Bird Watching & Wildlife Viewing

Season: Spring, Summer, Fall

Grab your binoculars and head out for a day of bird watching.  But first, don't forget to pack a picnic lunch.  There are great lunch options around Alamosa; both City Market and Safeway feature delicatessens, and plenty of other lunchtime favorites!

Blanca Vista Park

Just north of downtown Alamosa, bird lovers will be delighted to find such a beautiful open space and wildlife area practically right outside their hotel room door!  Blanca Vista Park is a city-owned park dedicated to the development and management of water issues, the coexistence of recreation and ranching activities, weed control, planning, and other management issues.

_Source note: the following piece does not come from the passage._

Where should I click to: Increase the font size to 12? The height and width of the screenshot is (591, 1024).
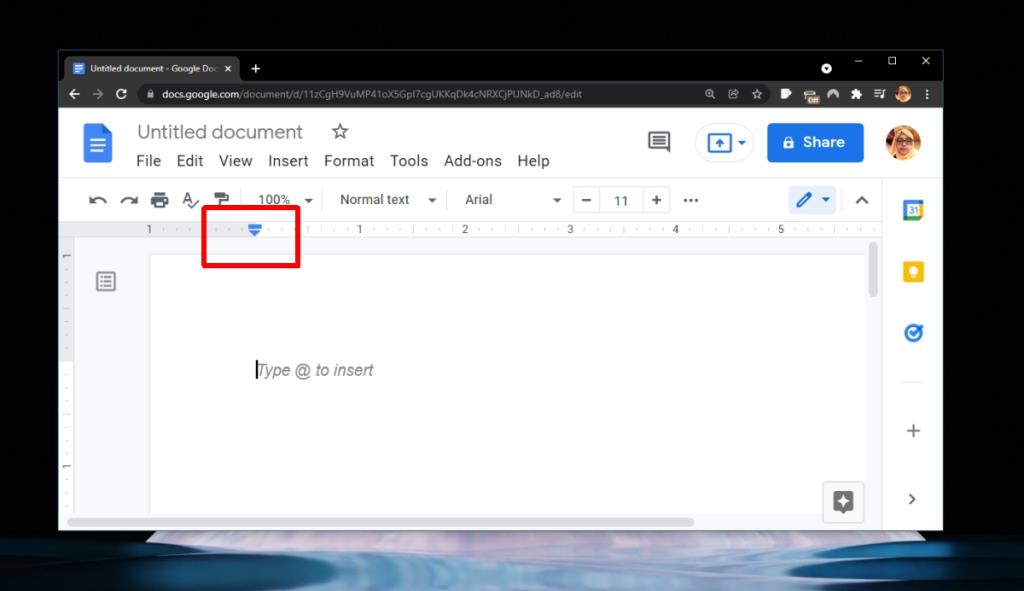[x=656, y=200]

Alamosa National Wildlife Refuge

Take Highway 160 East three miles east of Alamosa, turn right onto El Rancho Lane, and signs will lead the way to the Alamosa Wildlife Refuge (NWR). The Alamosa NWR includes 11,169 acres of wetlands of various depths and sizes located primarily within the Rio Grande River flood plain. The natural wet meadows, river oxbows, and riparian corridors support high wildlife diversity including songbirds, water birds, raptors, deer, beaver, and coyotes.  Birds to be spotted on the refuge include, ducks, geese, sandhill cranes, avocets, ibis, and herons. Even when winter "icebox" conditions set in, eagles, hawks, owls, and some waterfowl can be seen.

The refuge offers both self-guided auto and laking tours.  Plan your Wildlife Refuge adventure with the map found here.

Blanca Wetlands

After leaving the Alamosa Wildlife Refuge, head west back into town and catch State Highway 17 north out of Alamosa for 5 miles.Take a right on road 2 S for approximately 6 miles to the wetlands.  Wells, dikes, islands, ponds and wet meadows are intermingled throughout the area,  This diversity gives the Blanca Wetlands a unique blend of habitat features important for wildlife.  This area is ideal for birding, with an organized, watchable-wildlife viewing area that is handicapped accessible and has parking and restrooms.  The wetlands are closed in spring and early summer for nesting, so make sure you check with the NWR website before heading out there. 

Russell Lakes State Wildlife Area

After your birding adventure at the Blanca Wetlands, head back south, the way you came in, but when you reach Hwy 17, take a right to the north and travel for about 15 more miles to Hooper.  At Hooper, take a left heading west for another 15 minutes or so until you reach State Highway 285.  Take a right and head north for 12 miles and Russell Lakes will be on your right.  The most extensive bulrush marsh in Colorado, Russell Lakes represents one of the few remaining large, high-altitude, alkaline marshes in the southern Rocky Mountains. The site supports large numbers of flora and fauna and is an outstanding resting and breeding site for waterfowl. There is plenty of parking and a great wooden boardwalk which takes you out over the marsh for excellent viewing.

Monte Vista National Wildlife Refuge

Wrap up your birding excursion nearly fully circling the valley with a stop at the Monte Vista National Wildlife Refuge.  From Russell Lakes State Wildlife Area, travel highway 285 south for approximately 30 miles through the town of Monte Vista to the refuge. The artificially created wetlands on Monte Vista NWR's 14,804 acres are intensively managed to provide habitat for a wide variety of waterfowl and other water birds. Mallards, pintail, teal, and Canada geese are common, as are American avocets, killdeer, white-faced ibis, egrets, and herons. Irrigation canals and wells provide precious water to maintain important wetland habitat. There are various pull-offs located and mounted spotting scopes along the public roads adjacent to the Monte Vista NWR that offer wildlife viewing opportunities and information.